BEGIN DATA
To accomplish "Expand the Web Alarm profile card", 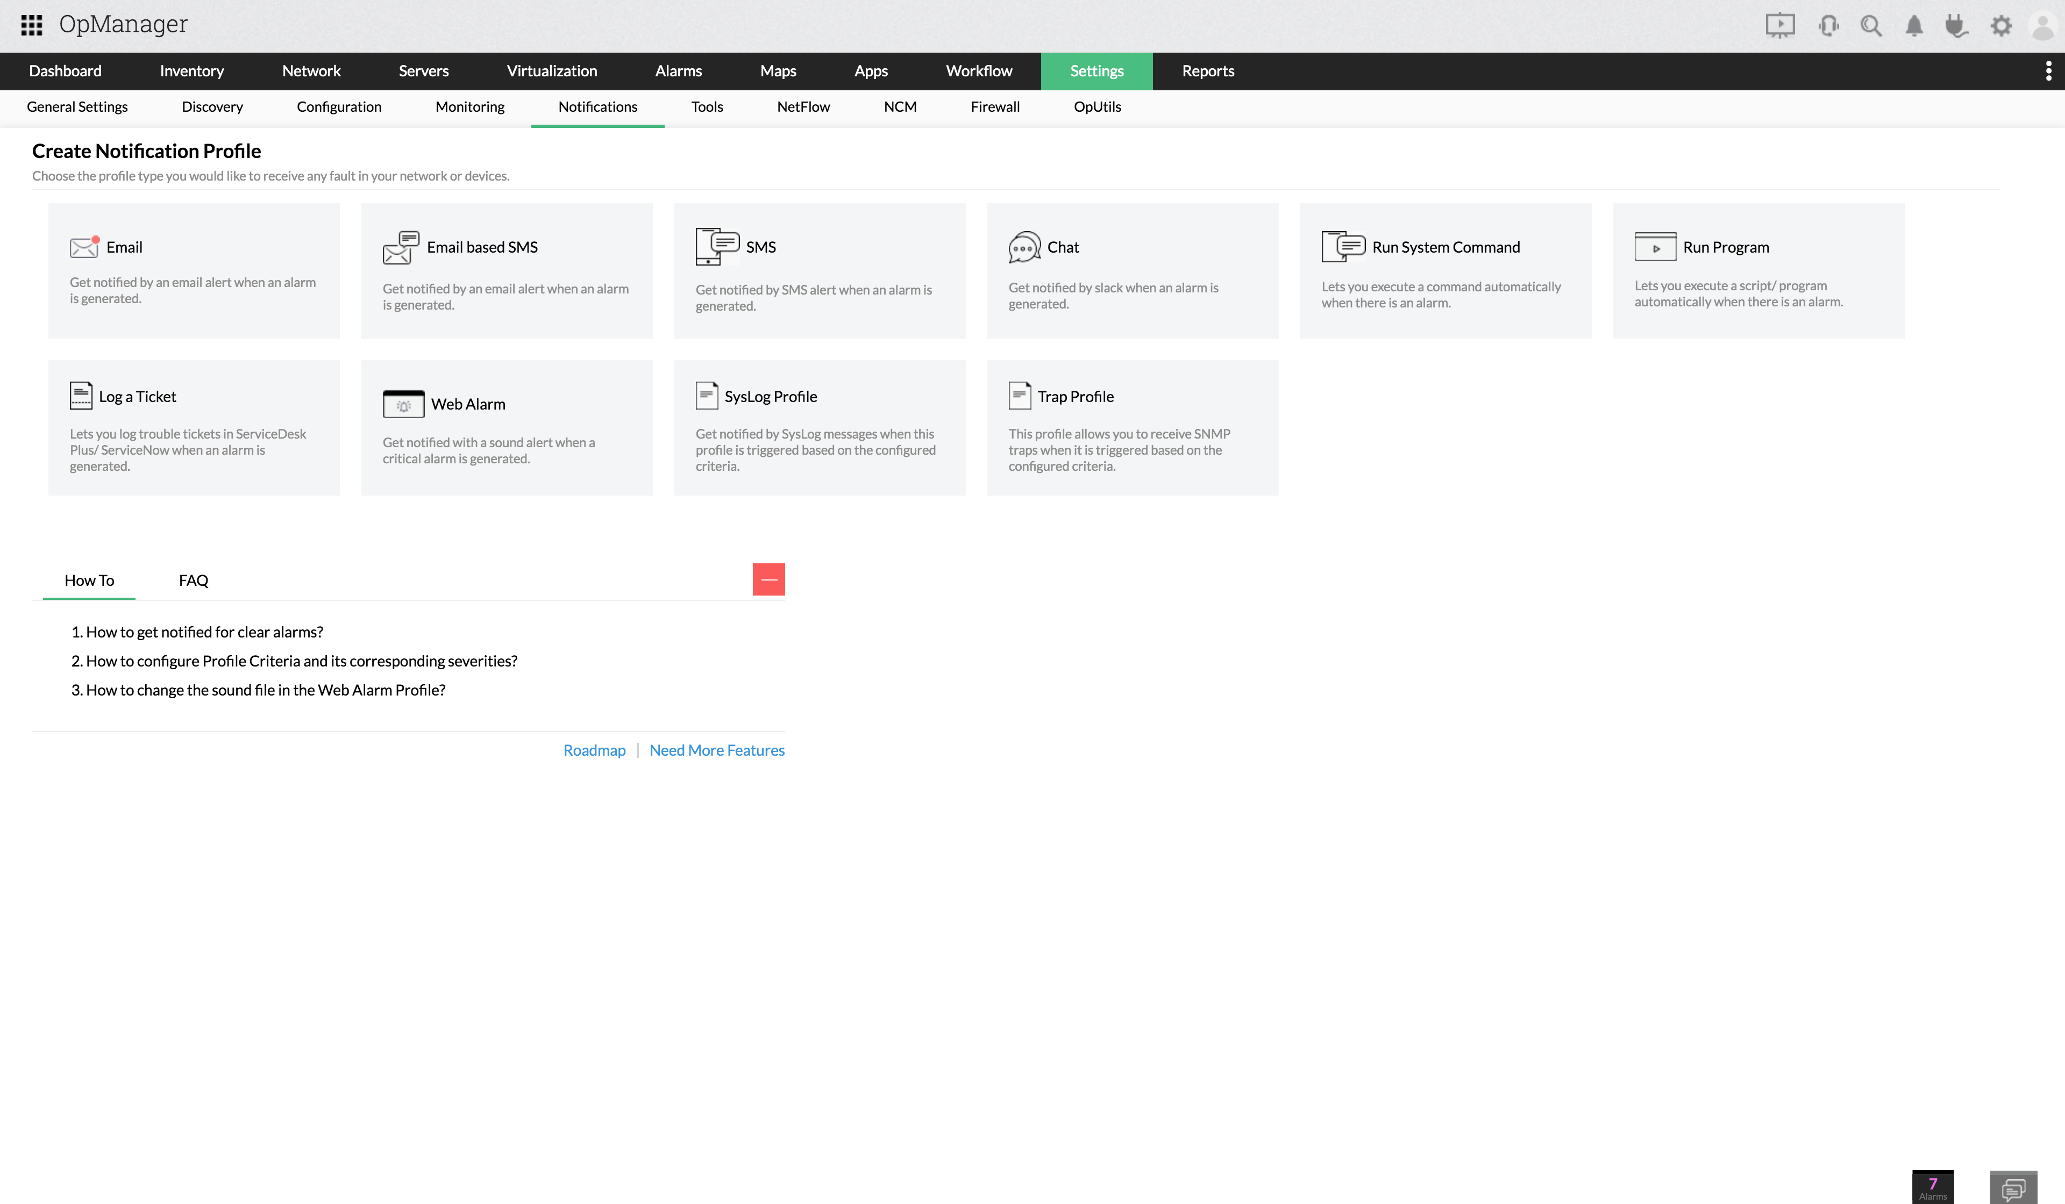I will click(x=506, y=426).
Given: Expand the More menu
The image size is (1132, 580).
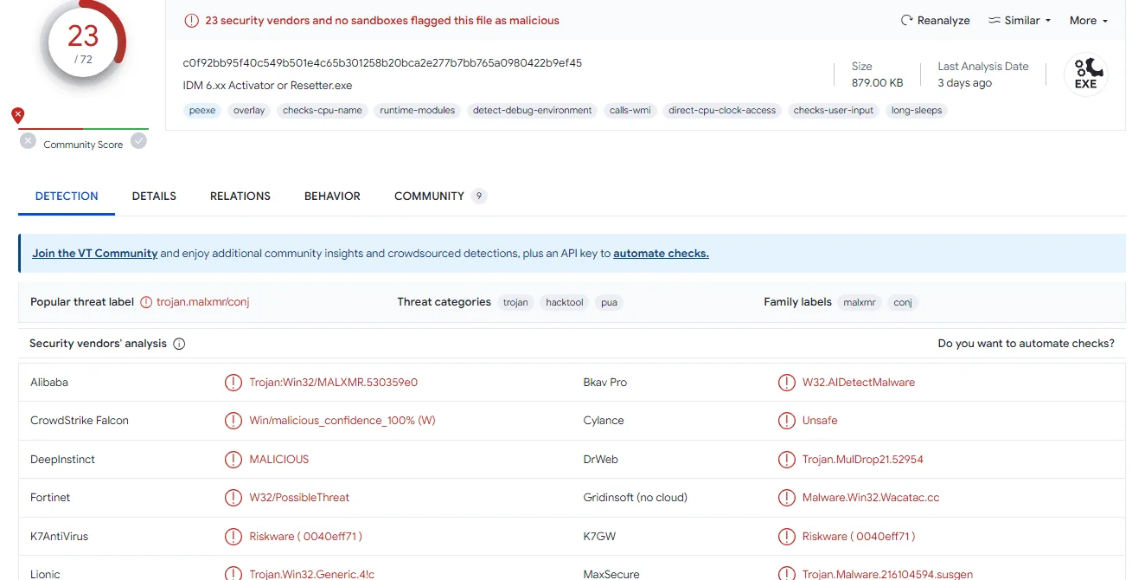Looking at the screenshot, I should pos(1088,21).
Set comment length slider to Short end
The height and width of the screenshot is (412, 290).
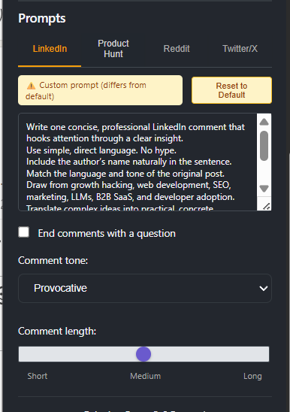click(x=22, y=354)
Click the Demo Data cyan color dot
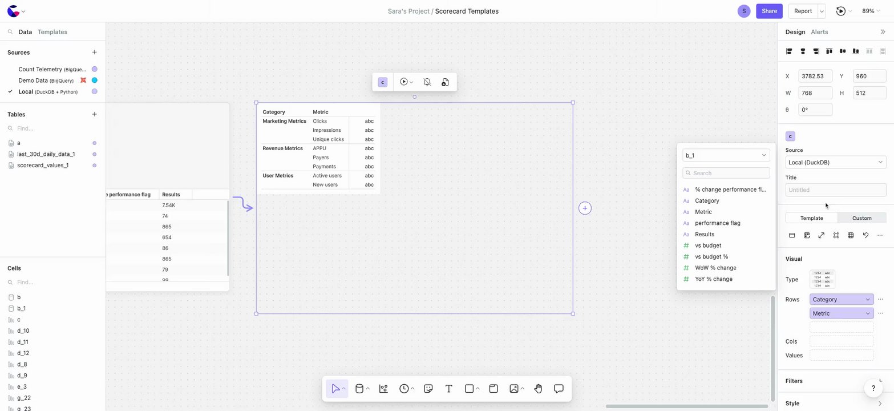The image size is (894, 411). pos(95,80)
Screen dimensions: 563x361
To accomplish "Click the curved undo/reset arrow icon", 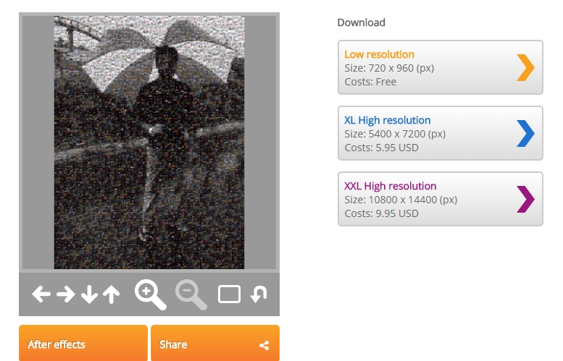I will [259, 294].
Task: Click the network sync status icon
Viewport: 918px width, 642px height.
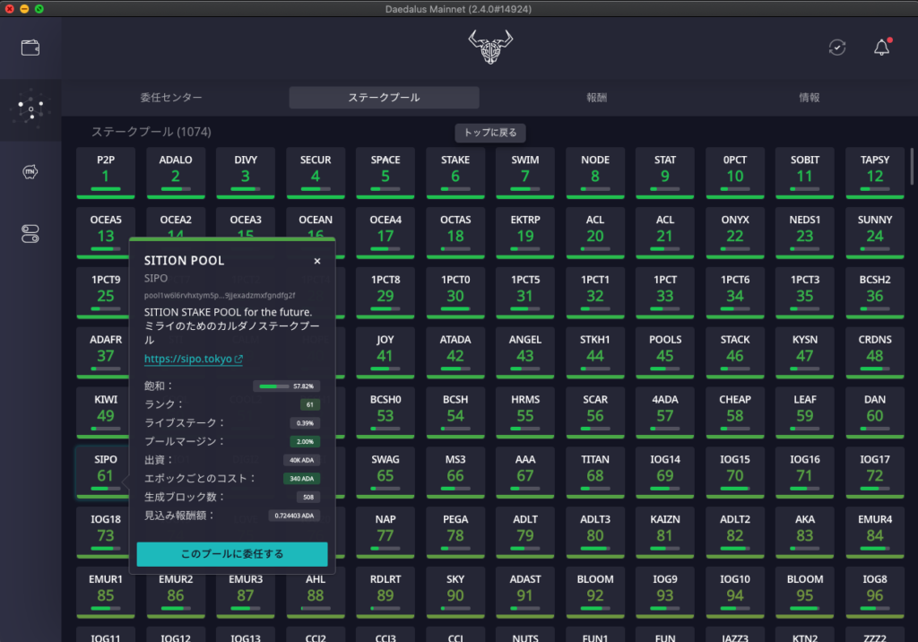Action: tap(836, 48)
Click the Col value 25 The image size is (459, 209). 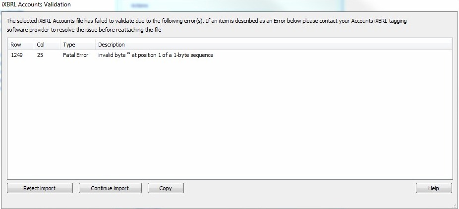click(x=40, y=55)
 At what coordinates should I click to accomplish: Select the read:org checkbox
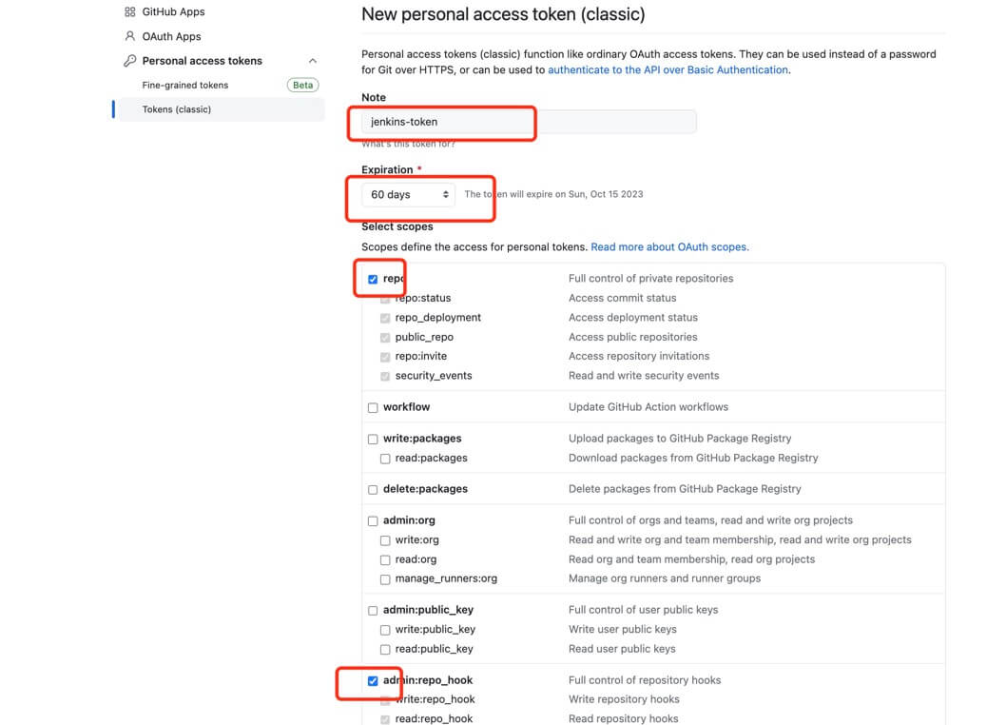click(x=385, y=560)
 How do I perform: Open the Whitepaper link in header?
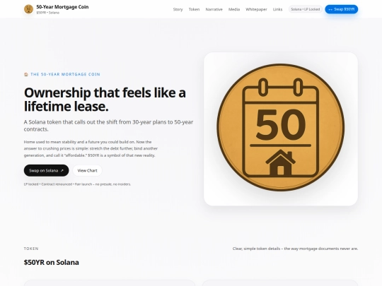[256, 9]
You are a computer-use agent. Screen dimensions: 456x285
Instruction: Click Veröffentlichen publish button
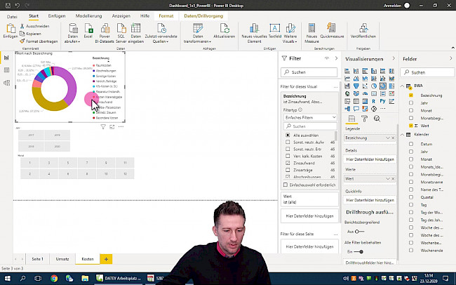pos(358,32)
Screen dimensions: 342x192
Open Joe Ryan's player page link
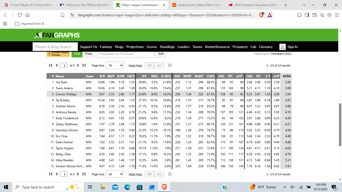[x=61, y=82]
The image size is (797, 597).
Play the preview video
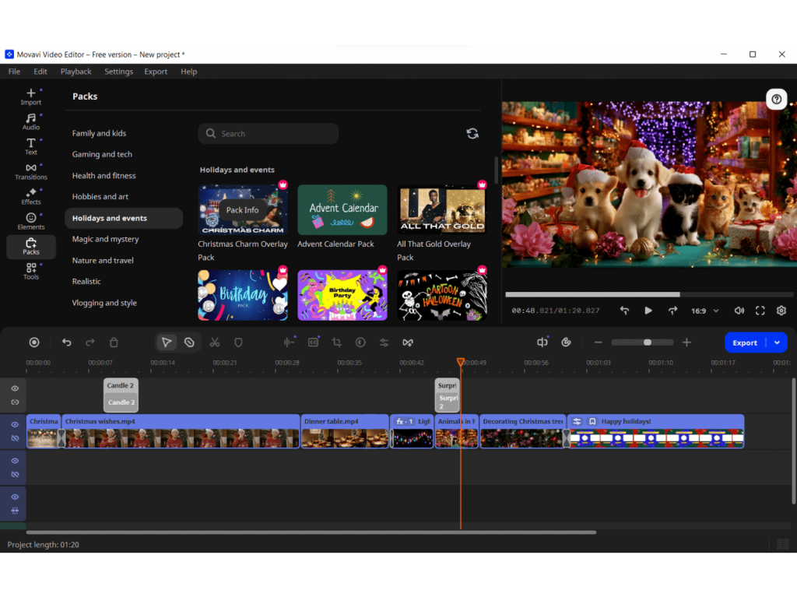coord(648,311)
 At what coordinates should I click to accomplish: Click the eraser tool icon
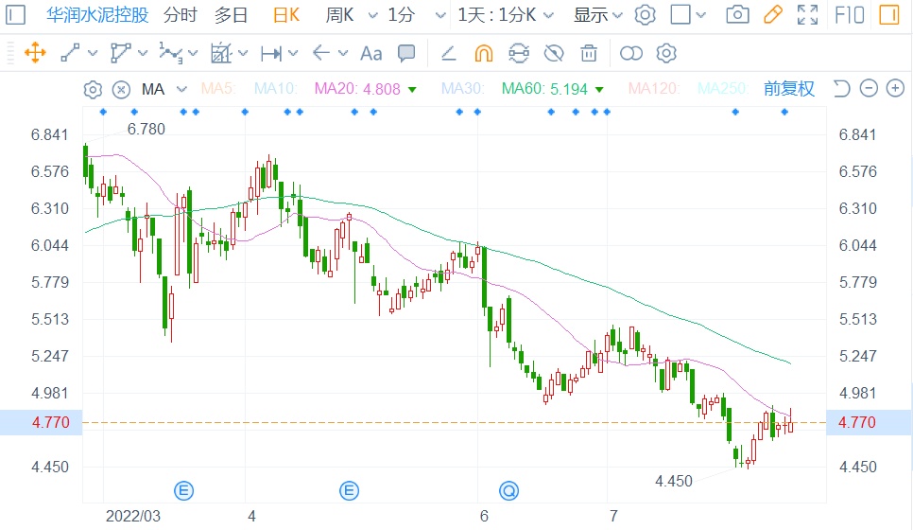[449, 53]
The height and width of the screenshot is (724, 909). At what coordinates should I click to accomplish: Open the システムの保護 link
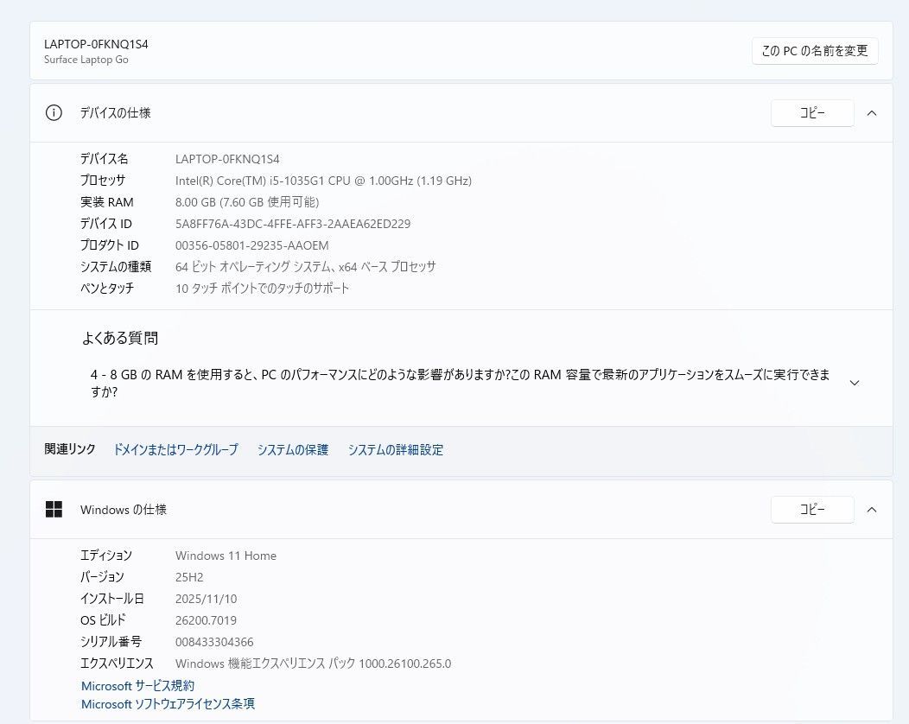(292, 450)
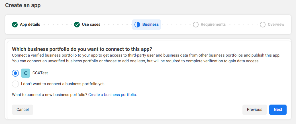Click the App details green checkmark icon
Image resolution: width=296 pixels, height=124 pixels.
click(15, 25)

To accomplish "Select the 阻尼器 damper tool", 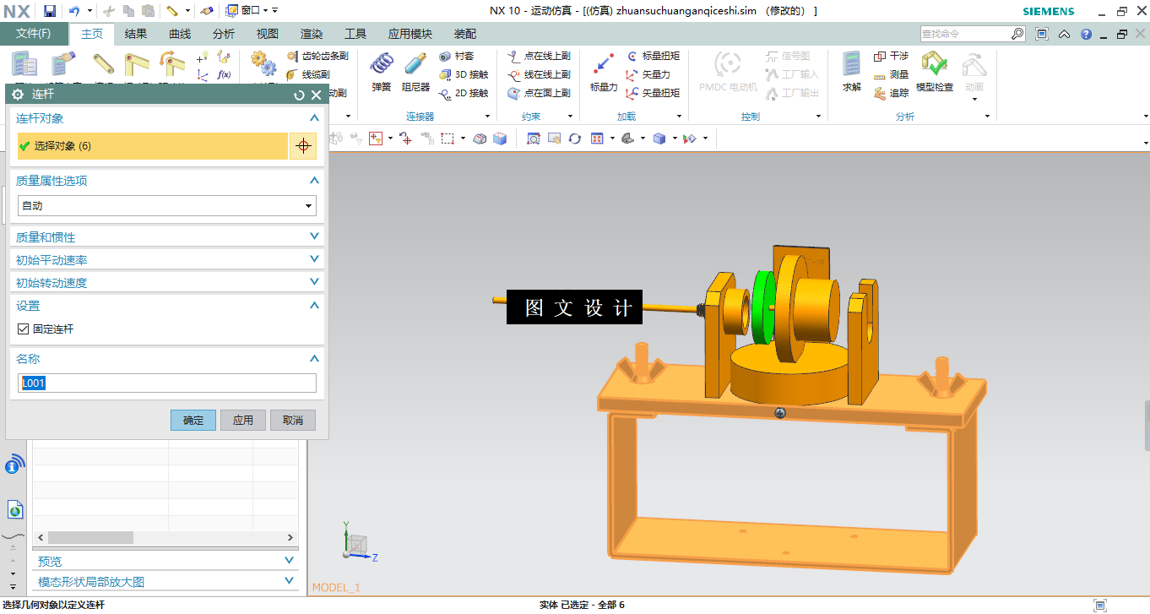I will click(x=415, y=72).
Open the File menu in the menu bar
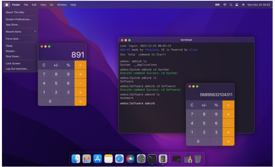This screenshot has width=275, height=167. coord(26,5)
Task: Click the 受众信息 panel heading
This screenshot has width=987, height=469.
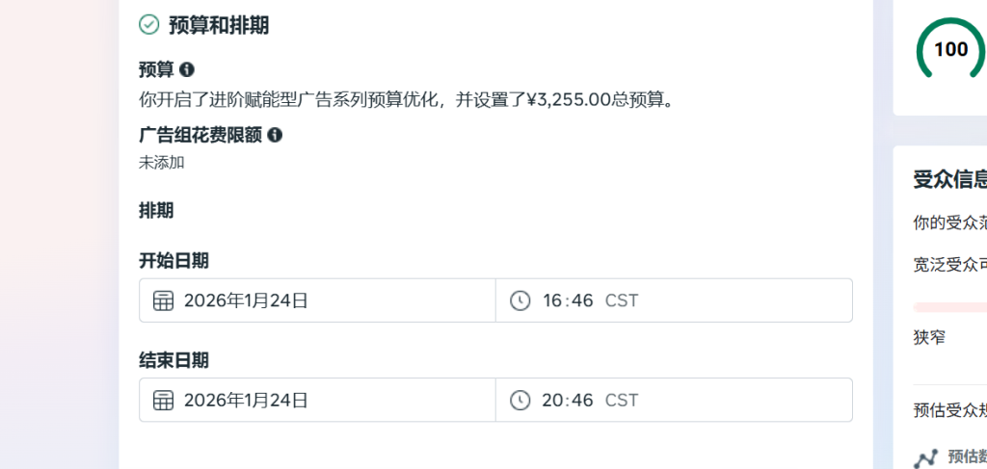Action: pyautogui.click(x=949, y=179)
END DATA
> _WORK REQUEST_
When a line among the entries contains "Task", pull that line out.

> _EXERCISE RESPONSE_
Task: Click the network sync status icon
Task: Click the 受众信息 panel heading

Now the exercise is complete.